- What you have to do -
If a line in the records below contains the word "dropdown", return that line.

Data to process START

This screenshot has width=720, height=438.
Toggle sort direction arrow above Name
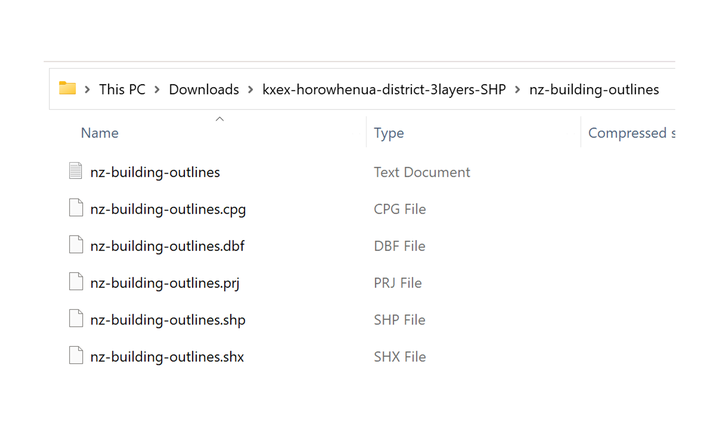coord(220,119)
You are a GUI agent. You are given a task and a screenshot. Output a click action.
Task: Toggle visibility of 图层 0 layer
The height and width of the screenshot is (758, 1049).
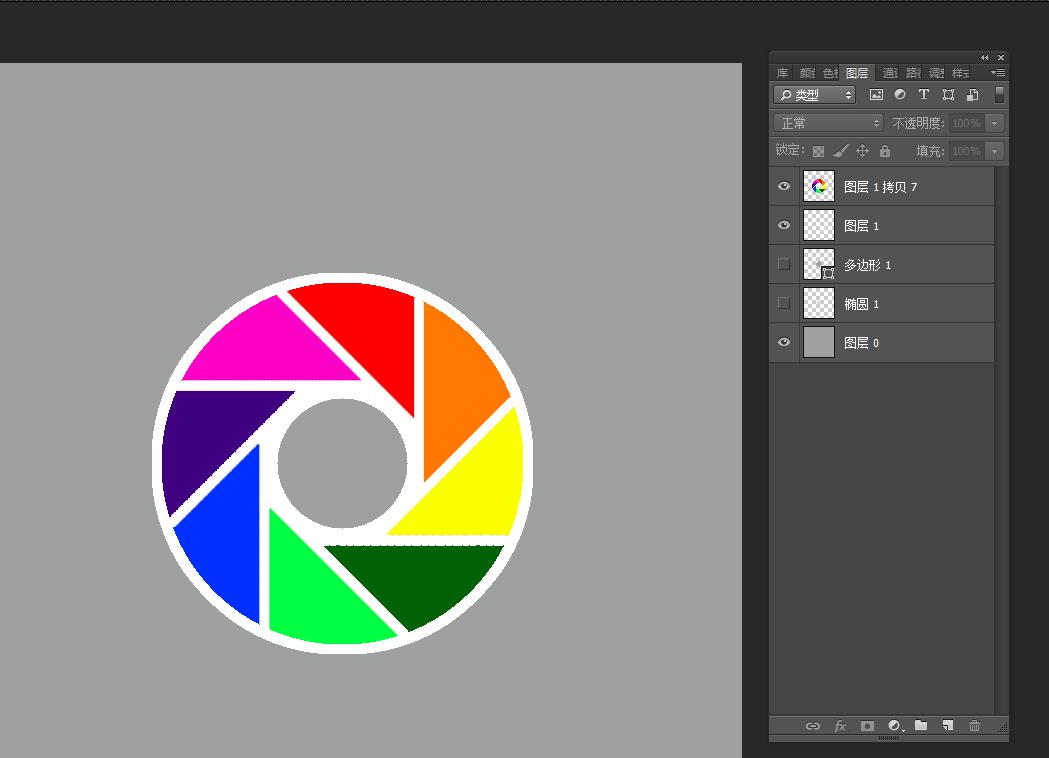(x=784, y=342)
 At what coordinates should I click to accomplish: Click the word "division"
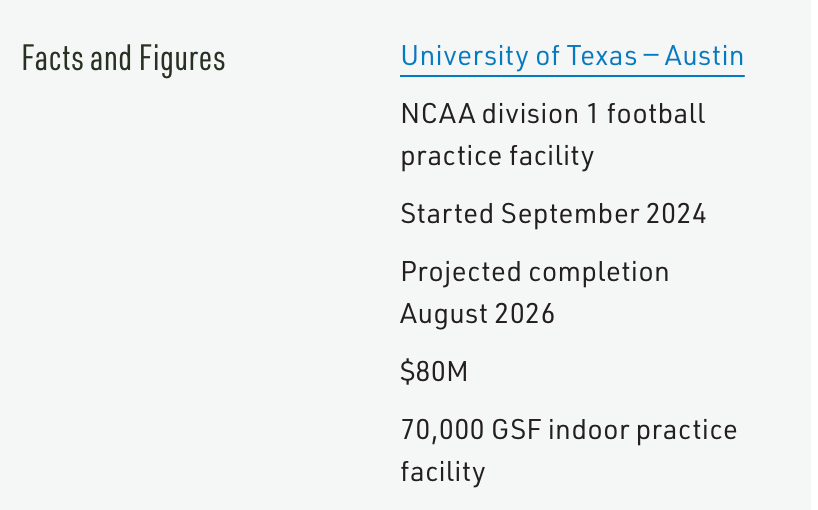click(x=531, y=114)

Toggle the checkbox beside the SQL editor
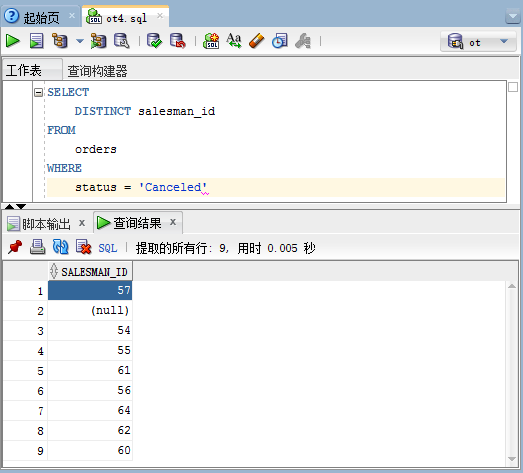tap(513, 87)
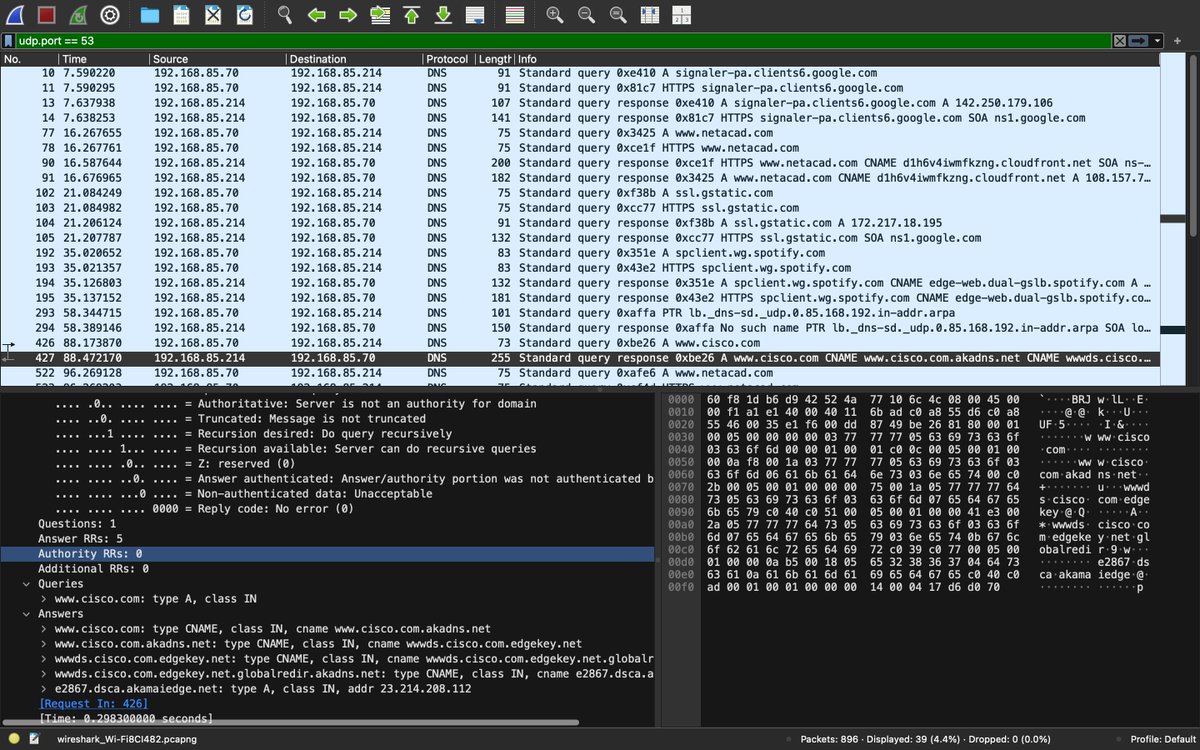Select the packet from 192.168.85.214 to spclient.wg.spotify.com

[400, 283]
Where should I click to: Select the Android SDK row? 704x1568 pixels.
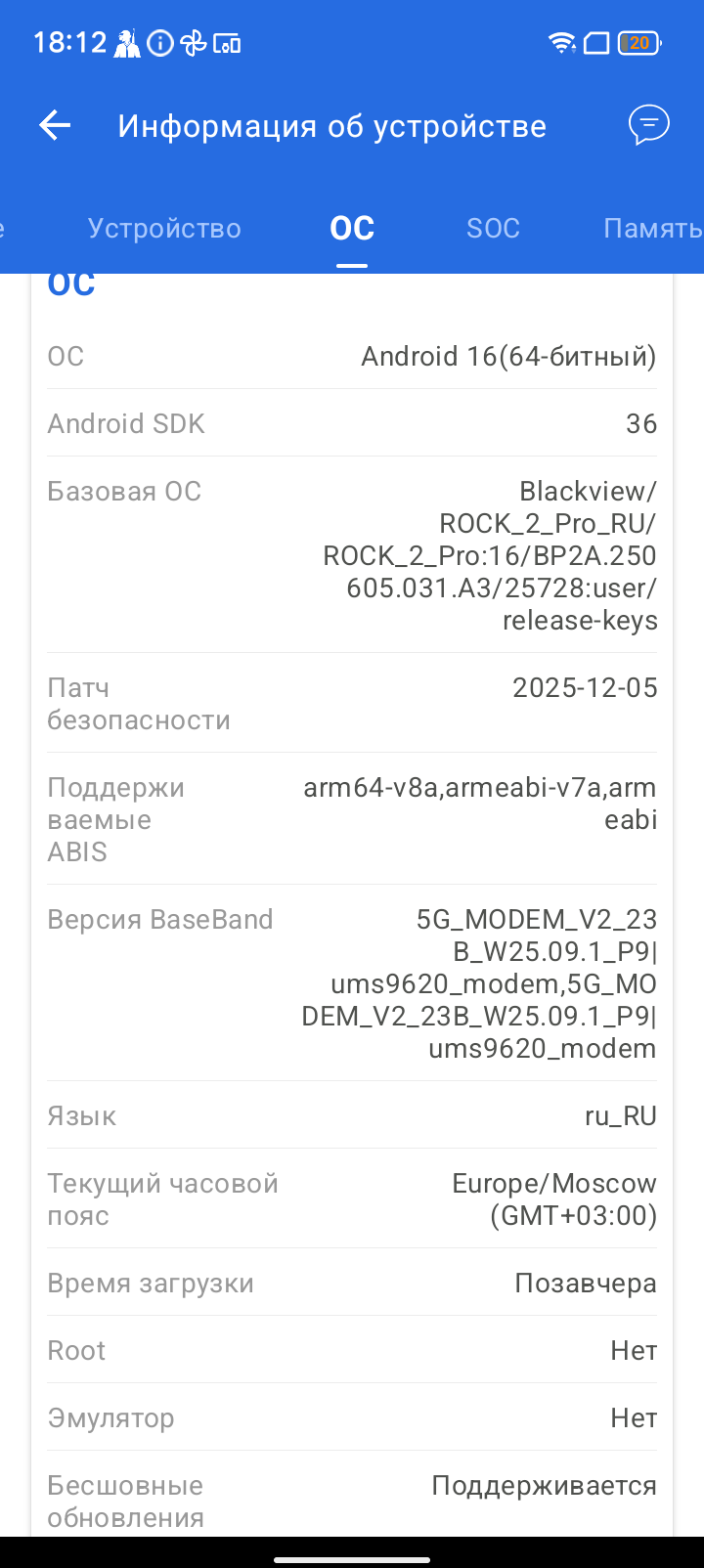tap(352, 423)
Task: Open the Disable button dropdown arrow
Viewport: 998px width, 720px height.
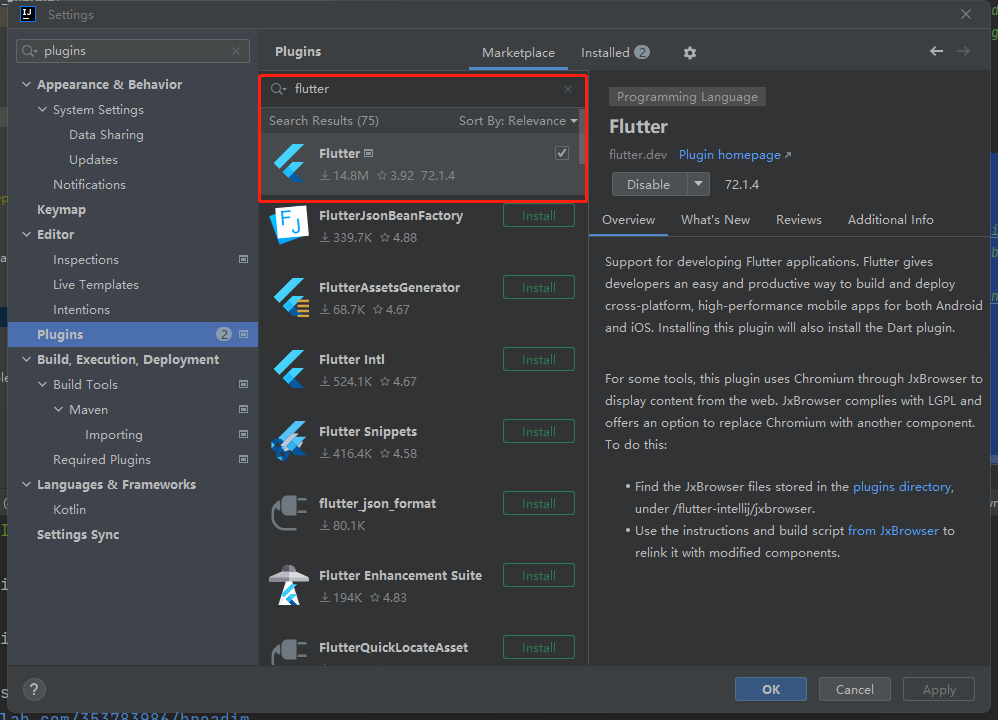Action: coord(698,184)
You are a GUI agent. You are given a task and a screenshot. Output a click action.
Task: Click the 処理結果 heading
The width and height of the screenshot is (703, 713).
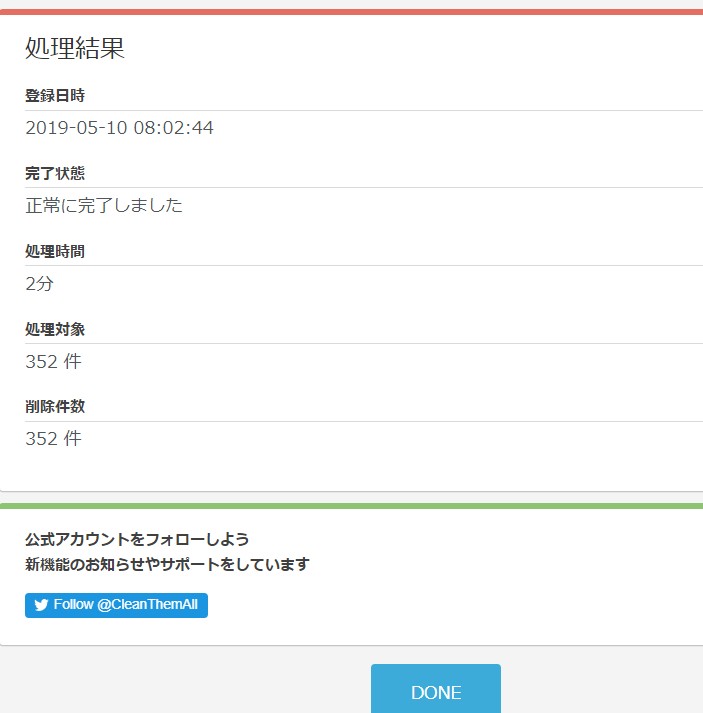point(75,49)
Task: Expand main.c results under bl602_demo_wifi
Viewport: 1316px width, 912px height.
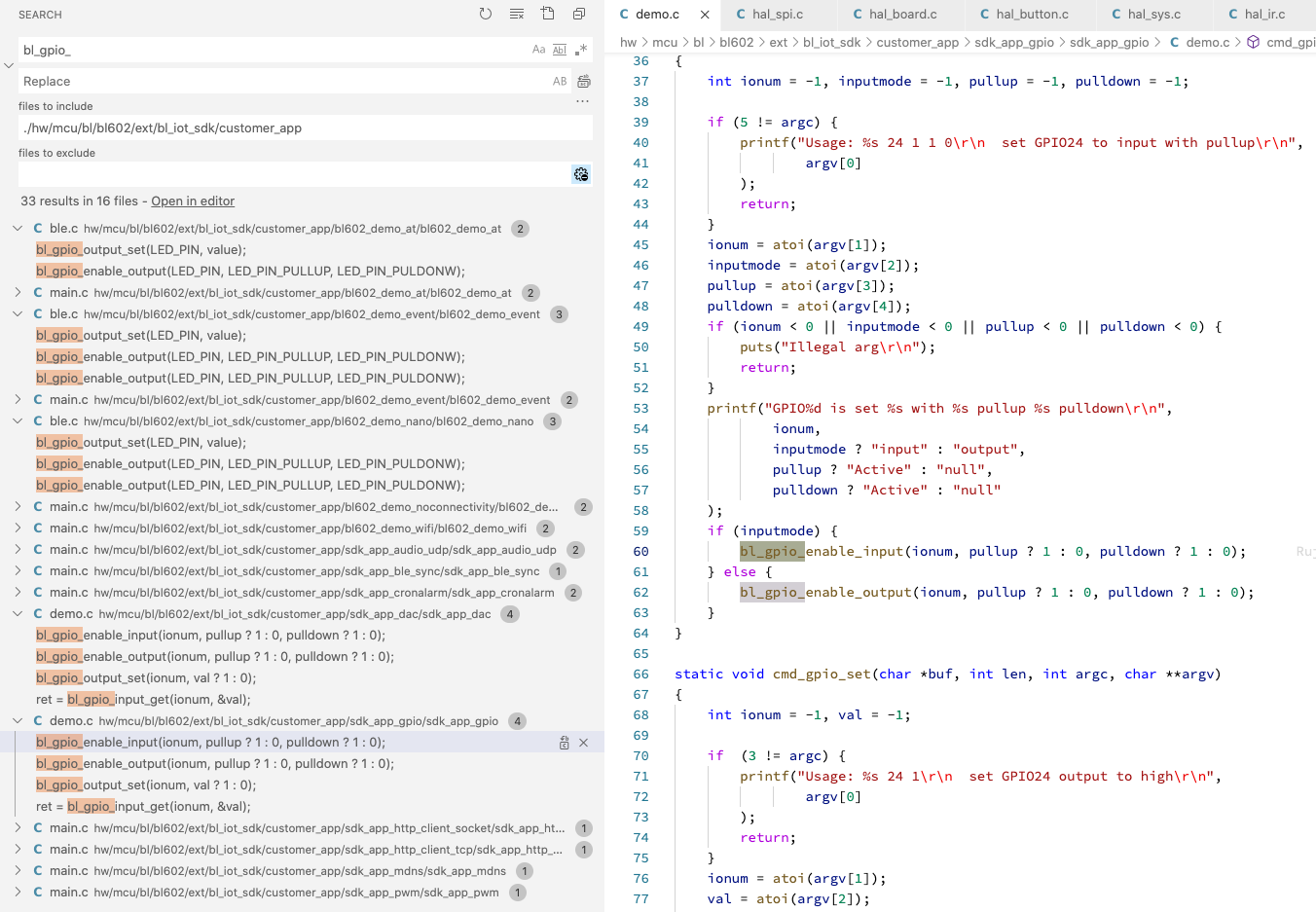Action: (x=18, y=529)
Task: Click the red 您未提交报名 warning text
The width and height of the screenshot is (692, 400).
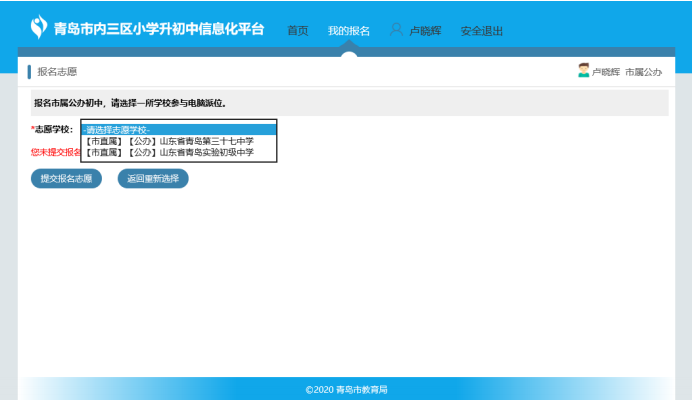Action: [x=55, y=152]
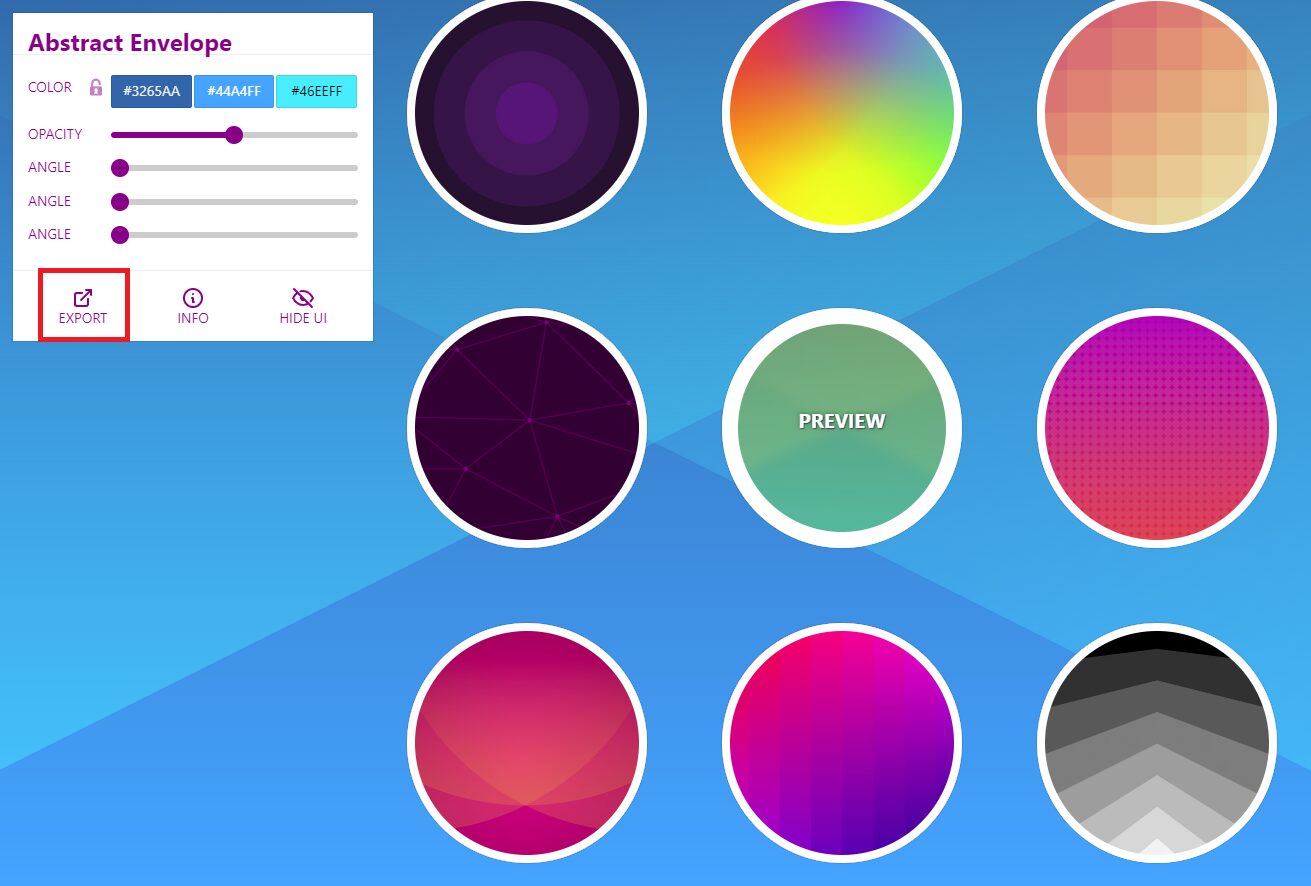1311x886 pixels.
Task: Click the first ANGLE slider handle
Action: click(120, 168)
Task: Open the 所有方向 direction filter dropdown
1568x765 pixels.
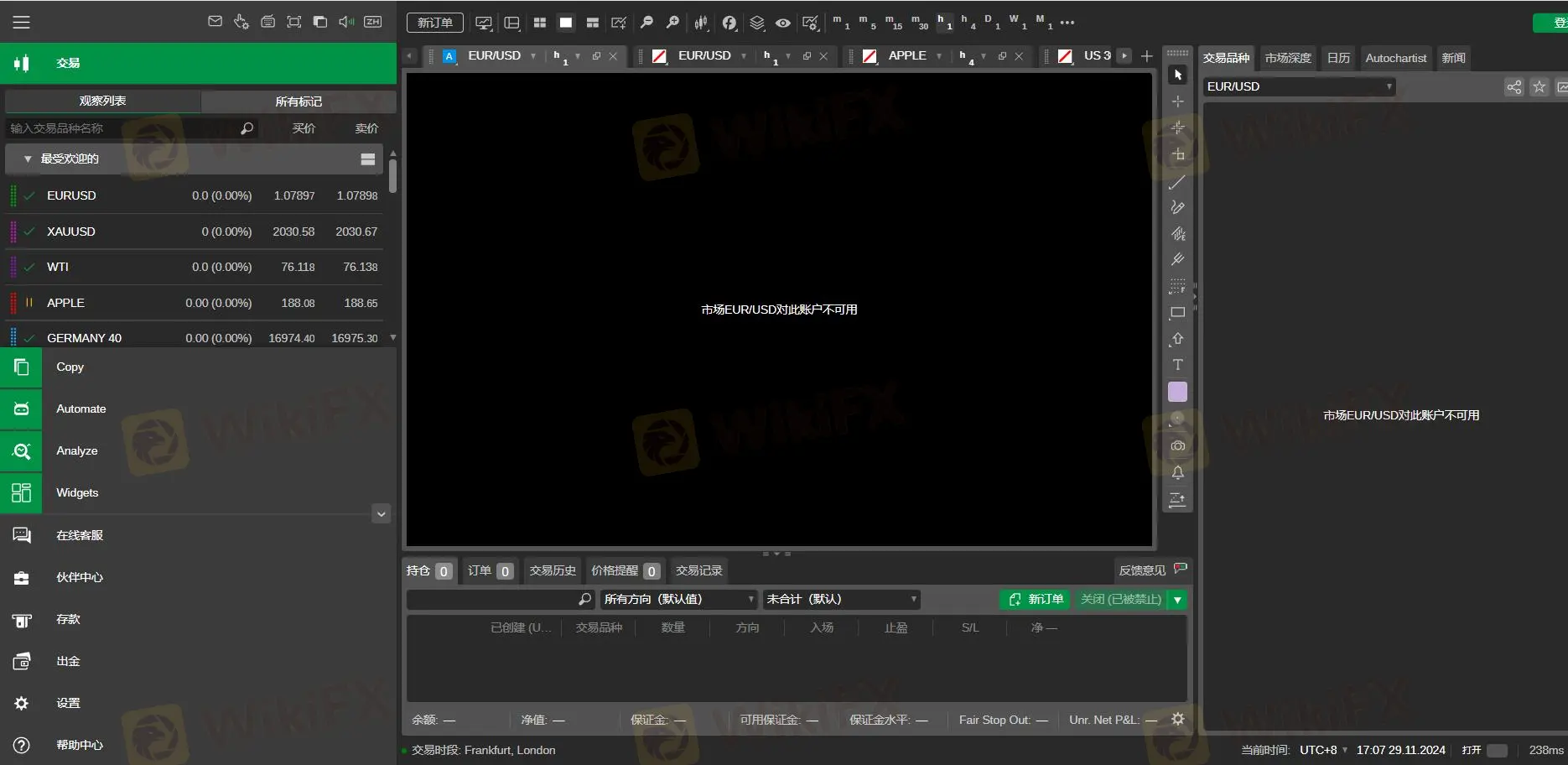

Data to process END

- Result -
Task: Open the Disable button dropdown arrow
Task: Open the 所有方向 direction filter dropdown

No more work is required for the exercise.